Foggia

Dimissioni Procaccini, Longo: respingerle, ha umanizzato la sanità

Di:

Giovanni Longo (Puglia prima di tutto, Ph: stampasud)

Foggia – IL segretario cittadino di “La Puglia prima di tutto” Giovanni Longo e il capogruppo consiliare Lucio Ventura e l’intero direttivo hanno espresso in una nota “tutta la solidarietà del partito e la loro personale stima al Dott.Deni Aldo Procaccini per le dimissioni, da Direttore Sanitario degli Ospedali Riuniti di Foggia, consegnate nelle mani del proprio Direttore Generale, Dott. Tommaso Moretti, a causa della chiusura del reparto ospedaliero di nefrologia“.

“La Ppdt si augura, nell’interesse della collettività, che il Dott. Moretti voglia respingere, con la massima decisione, le dimissioni di un medico che, facendo onore al pro-prio giuramento deontologico, ha “umanizzato” la sanità, mettendo sempre al centro delle sue attenzioni le esigenze e i bisogni del malato, non dimenticando ne sottovalutando i disagi e le sofferenze delle famiglie. E’ evidente che, se le dimissioni venissero accettate, l’opinione pubblica e il nostro partito degli interrogativi se li porrebbero, in modo serio e determinato, perché il gesto compiuto da una persona moderata, senza proclami o clamori, non può restare senza risposte o spiegazioni: il silenzio sarebbe assordante, come incomprensibile sarebbe l’istituzione che non agisce.”

“Il Dott. Procaccini, con il suo generoso sacrificio, sicuramente ha inteso richiamare l’attenzione della gente su un malessere che affligge la struttura ospedaliera foggiana, la quale, nel contesto dell’organizzazione sanitaria regionale, non riesce ad assurgere a “struttura di eccellenza”, come più volte le massime autorità regionali hanno preconizzato e mai, del tutto, realizzato o meglio voluto che si realizzasse“.

“La eliminazione del reparto di nefrologia, necessaria per preservare la salute della gente e curare malattie anche invalidanti, induce a ritenere che non si tratta più di ipotesi o di congetture; il disegno vero, a nostro avviso, è quello di non far crescere, più di tanto, gli Ospedali Riuniti di Foggia. Se a questa realtà si aggiunge la riduzione in atto dei corsi universitari di specializzazione di medicina, si trasforma il sospetto in certezza, per cui è facile ipotizzare che in futuro, di questo passo, Foggia è destinata a perdere anche la Facoltà di Medicina, come è già accaduto per la Facoltà di Ingegneria”.

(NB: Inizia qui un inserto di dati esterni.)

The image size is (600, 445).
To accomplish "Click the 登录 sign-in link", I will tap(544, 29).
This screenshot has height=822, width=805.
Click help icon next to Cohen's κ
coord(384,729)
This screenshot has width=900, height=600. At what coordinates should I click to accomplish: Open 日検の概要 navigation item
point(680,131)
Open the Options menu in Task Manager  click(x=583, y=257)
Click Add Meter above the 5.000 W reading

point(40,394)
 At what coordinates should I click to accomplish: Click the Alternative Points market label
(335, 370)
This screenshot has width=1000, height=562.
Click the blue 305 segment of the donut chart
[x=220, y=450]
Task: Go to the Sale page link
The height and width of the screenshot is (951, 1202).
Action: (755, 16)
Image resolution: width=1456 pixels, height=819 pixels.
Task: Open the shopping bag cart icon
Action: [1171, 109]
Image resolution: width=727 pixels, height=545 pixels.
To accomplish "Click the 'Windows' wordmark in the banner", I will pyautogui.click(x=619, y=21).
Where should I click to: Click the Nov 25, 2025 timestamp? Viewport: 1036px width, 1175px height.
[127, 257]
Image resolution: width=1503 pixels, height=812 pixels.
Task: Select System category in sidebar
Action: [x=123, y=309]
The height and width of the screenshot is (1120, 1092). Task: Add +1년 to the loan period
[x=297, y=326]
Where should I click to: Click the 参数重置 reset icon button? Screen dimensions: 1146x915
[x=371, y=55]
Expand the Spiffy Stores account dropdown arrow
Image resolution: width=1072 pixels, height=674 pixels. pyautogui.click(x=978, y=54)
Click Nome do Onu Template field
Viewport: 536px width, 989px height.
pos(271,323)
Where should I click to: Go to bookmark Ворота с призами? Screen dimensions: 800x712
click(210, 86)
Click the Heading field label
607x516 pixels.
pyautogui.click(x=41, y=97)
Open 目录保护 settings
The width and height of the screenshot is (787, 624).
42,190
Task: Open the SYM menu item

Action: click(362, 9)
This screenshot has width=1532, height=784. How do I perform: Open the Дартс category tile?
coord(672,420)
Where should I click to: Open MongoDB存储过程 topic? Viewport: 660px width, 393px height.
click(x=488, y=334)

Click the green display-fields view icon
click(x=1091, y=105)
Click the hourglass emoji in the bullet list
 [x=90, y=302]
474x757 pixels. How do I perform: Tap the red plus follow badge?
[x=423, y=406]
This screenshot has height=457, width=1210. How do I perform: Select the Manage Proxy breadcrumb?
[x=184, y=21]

“La Ppdt, per tutto questo e altro ancora, ringrazia il Dott. Procaccini, nella speranza che la città si interroghi e che le Istituzioni prendano contromisure, ma il messaggio è rivolto soprattutto alle famiglie che hanno sia l’obbligo morale di garantire ai propri figli un futuro migliore dell’oscurantismo attuale, sia la responsabilità di dover cambiare il destino di questa città che, negando la salute e ai giovani anche la cultura, è destinata, in uno con il decremento demografico, la drastica riduzione delle attività produttive e il degrado socio-economico, a dissolversi e contrarsi lentamente, verso uno stato che non è più di civiltà urbana”.